Il terremoto. Secondo la commissione sull’uranio, ma anche sull’amianto sono state scoperte «criticità sconvolgenti». Scanu critica il «negazionismo» della Difesa. Lo Stato maggiore dell’esercito definisce inaccettabili le accuse mosse dalla commissione. E sul terremoto che arriva dalla relazione parlamentare si apre una feroce polemica.

La battaglia. La relazione finale è passata con 10 voti a favore e 2 contro, quelli di Elio Vito e di Mauro Pili. Scanu non sembra né sorpreso, né intimorito dalla risposta dei vertici dell’esercito. E ha annunciato la trasmissione del documento alla procura di Roma perché valuti le ipotesi di reato. Il parlamentare Pd ha come altre volte ricordato il lavoro fatto per abolire la “giurisdizione domestica”, il fatto che a giudicare sulle malattie in servizio dei soldati sia una commissione militare, e non l’Inail come per tutti gli altri lavoratori. Ma lo scontro diventa durissimo sul «nesso di causalità tra l'esposizione all'uranio impoverito e le patologie denunciate» dal personale in divisa.

Il passo doppio. E su questo punto si è anche scatenata una polemica feroce. La relazione riporta l’audizione sotto giuramento di Giorgio Trenta, presidente dell’associazione italiana di radioprotezione medica, che ha «riconosciuto la responsabilità dell’uranio impoverito nella generazione di nanoparticelle e micropolveri, capaci di indurre i tumori che hanno colpito anche i nostri militari inviati ad operare in zone in cui era stato fatto un uso massiccio di proiettili all'uranio». Ma l’esperto fa un passo indietro e parla però di «parole travisate, non ho mai detto che l'uranio impoverito è responsabile dei tumori riscontrati nei soldati». Scanu impiega appena qualche minuto a sconfessare le dichiarazioni di Trenta e mostra la perizia firmata dall’esperto. A pagina 16 c’è scritto: «È necessario demolire una volta per tutte l'ipotesi che l'uranio, in quanto tale, possa essere la causa di induzione di tumori nei militari che hanno soggiornato in luoghi bellici ove lo stesso è stato utilizzato. Se si continuasse a perseguire tale ipotesi, considerando le caratteristiche fisiche dell'uranio, si sarebbe portati a negarne la responsabilità. Invece, deve essere ricordata la responsabilità di tali proiettili nel generare le nanopolveri, che sono la vera causa dell'induzione di molte forme tumorali. In conclusione, si può affermare, mutuando dalla criminologia, che l’uranio è il mandante e le nano-polveri l'esecutore».

(Voci salvate)
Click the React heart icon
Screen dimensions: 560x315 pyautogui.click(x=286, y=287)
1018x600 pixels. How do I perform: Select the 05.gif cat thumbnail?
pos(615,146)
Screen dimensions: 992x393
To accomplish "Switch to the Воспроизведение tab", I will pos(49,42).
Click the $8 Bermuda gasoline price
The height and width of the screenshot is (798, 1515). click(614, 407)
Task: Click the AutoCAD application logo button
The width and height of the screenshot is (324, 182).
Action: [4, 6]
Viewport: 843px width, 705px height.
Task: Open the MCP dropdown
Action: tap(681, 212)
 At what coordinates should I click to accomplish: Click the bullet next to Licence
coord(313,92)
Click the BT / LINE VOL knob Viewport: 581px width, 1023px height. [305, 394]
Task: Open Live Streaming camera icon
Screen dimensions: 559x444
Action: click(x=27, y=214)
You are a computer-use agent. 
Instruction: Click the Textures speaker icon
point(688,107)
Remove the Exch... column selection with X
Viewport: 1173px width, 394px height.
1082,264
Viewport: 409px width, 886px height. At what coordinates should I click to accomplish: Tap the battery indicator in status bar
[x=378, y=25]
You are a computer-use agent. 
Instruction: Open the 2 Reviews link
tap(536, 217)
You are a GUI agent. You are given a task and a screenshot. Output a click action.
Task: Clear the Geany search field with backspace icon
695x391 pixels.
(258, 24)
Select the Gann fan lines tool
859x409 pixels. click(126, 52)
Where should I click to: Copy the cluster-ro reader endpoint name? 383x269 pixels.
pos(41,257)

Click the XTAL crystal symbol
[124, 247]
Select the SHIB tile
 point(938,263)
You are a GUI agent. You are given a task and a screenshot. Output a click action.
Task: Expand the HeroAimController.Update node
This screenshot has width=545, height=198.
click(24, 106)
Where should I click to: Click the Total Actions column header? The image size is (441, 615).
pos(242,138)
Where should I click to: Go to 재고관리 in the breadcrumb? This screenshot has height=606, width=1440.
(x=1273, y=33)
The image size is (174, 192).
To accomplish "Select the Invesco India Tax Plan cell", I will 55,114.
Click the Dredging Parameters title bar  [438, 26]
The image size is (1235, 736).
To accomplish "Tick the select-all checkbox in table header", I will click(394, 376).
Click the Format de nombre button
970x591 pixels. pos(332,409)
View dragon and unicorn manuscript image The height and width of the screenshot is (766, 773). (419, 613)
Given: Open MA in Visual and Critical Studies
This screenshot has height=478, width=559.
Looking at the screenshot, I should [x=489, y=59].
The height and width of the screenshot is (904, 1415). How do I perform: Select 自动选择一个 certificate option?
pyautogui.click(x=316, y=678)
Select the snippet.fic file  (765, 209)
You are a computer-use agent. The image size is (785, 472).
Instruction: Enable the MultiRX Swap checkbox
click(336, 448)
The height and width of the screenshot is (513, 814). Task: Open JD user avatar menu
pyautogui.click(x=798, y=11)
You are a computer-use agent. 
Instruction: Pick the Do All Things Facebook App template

▶ **DETTAGLI DEL PROBLEMA**:
Rispondi in base al testo estratto alle seguenti domande.
(a) Con quanti voti a favore e quanti contro è passata la relazione finale?
(b) A quale procura Scanu ha annunciato di trasmettere il documento?
(c) Secondo la perizia firmata da Trenta citata a pagina 16, qual è la vera causa dell'induzione di molte forme tumorali?

▶ **SOLUZIONE DEL PROBLEMA**:
(a) Con 10 voti a favore e 2 contro.
(b) Alla procura di Roma.
(c) Le nanopolveri.